Advertising Age has a great example of the complete and utter incompetence many newspaper executives still have when it comes to the web.
Then in January, Martin Nisenholtz, New York Times Co. senior VP-digital operations, got up at the annual Online Publishers Association summit in Florida, an event closed to the press, to blast both the algorithm and the results presentation on the screen.
He’d just run a search for Gaza, which had been at war with Israel since Dec. 27. Google returned links to outdated BBC stories, Wikipedia entries and even an anti-Semitic YouTube video well before coverage by the Times, which had an experienced reporter covering the war from inside Gaza itself.
Search results for “Gaza” on March 20 began with two Wikipedia links, a March 19 BBC report, two video clips of unclear origin, the CIA World Factbook, a Guardian report and, most strikingly, a link to Gaza-related messages on Twitter.
The last paragraph isn’t quite accurate.
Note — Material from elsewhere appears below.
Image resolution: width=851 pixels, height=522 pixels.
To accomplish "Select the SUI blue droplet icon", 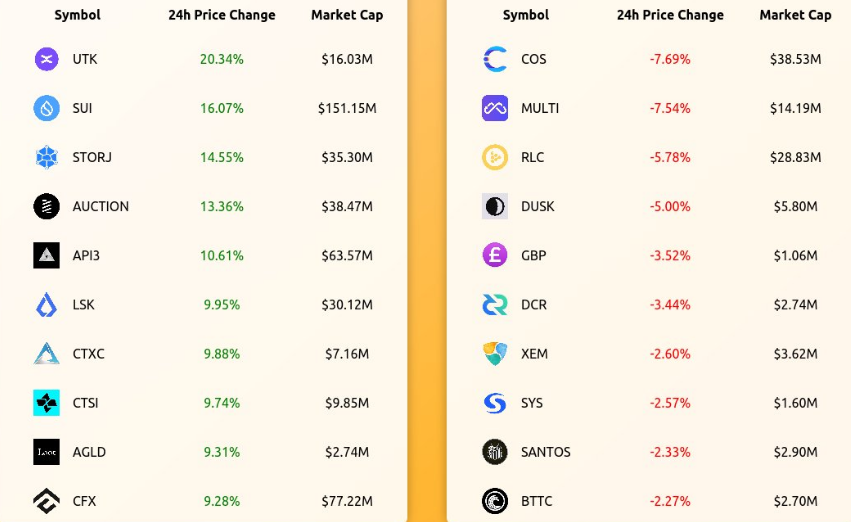I will (x=47, y=108).
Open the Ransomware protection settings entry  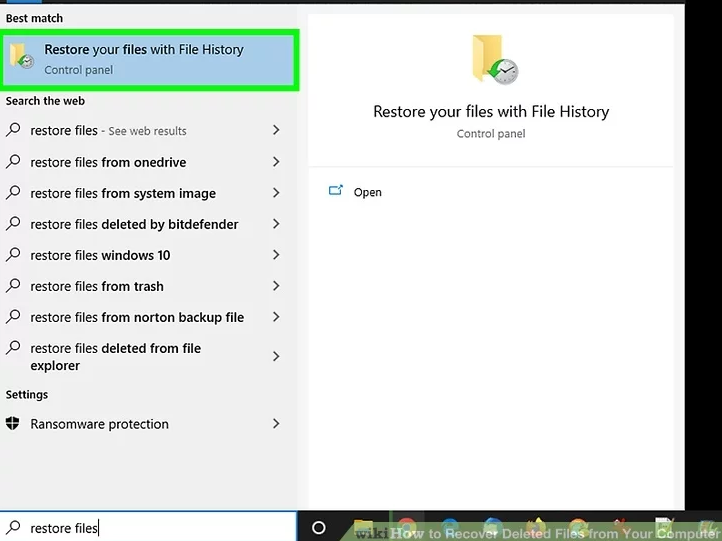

What shows up is not a report from the Guardian on Gaza, but rather a portal-style page where The Guardian has *gasp* actually assembled a page listing all of its recent news stories on Gaza along with links to videos, photographs, commentary and assorted other resources on Gaza.
Now, there’s nothing stopping the New York Times from creating a similar aggregation page, except that it is too busy whining at publisher meetings and tinkering with nonsense like ACAP to think about what its readers (and, in turn, Google) might find valuable.
The reason the NYT didn’t show up on on the first page of a Google search on Gaza is quite simply that it didn’t deserve to. Maybe it can borrow more money Carlos Slim Helú to buy a clue. It might start by finding a VP of digital operations who knows what he’s doing.